YOUR INSTRUCTIONS
Rewrite every line from the one containing "Task: Switch to W weekly chart" through the end, swapping "icon" for "button" and leaving everything else unchanged.

MATERIAL FOR THIS TASK

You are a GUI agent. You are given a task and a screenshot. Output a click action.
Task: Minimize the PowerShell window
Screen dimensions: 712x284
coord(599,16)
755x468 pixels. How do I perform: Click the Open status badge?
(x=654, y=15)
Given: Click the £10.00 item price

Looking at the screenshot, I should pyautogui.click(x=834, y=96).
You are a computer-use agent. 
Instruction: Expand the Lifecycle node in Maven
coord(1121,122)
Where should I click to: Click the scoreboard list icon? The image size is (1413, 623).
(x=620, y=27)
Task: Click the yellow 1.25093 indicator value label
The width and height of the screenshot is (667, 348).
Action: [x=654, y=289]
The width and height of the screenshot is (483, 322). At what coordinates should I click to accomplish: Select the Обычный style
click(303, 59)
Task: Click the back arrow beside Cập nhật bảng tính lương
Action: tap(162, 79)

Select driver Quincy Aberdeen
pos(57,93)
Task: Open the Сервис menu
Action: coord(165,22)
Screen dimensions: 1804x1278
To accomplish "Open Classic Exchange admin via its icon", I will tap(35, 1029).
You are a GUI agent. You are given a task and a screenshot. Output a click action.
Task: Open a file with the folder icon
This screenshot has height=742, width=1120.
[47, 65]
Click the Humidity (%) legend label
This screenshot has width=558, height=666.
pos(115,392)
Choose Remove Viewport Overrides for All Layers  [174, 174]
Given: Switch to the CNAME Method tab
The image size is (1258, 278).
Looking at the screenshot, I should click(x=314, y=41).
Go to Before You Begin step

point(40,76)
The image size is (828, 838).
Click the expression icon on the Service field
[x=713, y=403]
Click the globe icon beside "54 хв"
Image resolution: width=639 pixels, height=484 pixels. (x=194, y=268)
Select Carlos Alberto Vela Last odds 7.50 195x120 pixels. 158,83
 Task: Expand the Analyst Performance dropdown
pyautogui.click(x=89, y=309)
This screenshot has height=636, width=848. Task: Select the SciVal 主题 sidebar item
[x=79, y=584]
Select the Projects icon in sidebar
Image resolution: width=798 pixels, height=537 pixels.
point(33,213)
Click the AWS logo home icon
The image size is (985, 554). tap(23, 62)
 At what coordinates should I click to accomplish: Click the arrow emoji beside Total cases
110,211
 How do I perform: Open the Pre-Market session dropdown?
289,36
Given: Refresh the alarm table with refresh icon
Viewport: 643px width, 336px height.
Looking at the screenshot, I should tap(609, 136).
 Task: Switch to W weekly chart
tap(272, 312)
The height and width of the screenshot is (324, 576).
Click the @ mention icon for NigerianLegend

THE RESPONSE
 Task: Switch to W weekly chart
tap(272, 312)
The height and width of the screenshot is (324, 576).
Click the @ mention button for NigerianLegend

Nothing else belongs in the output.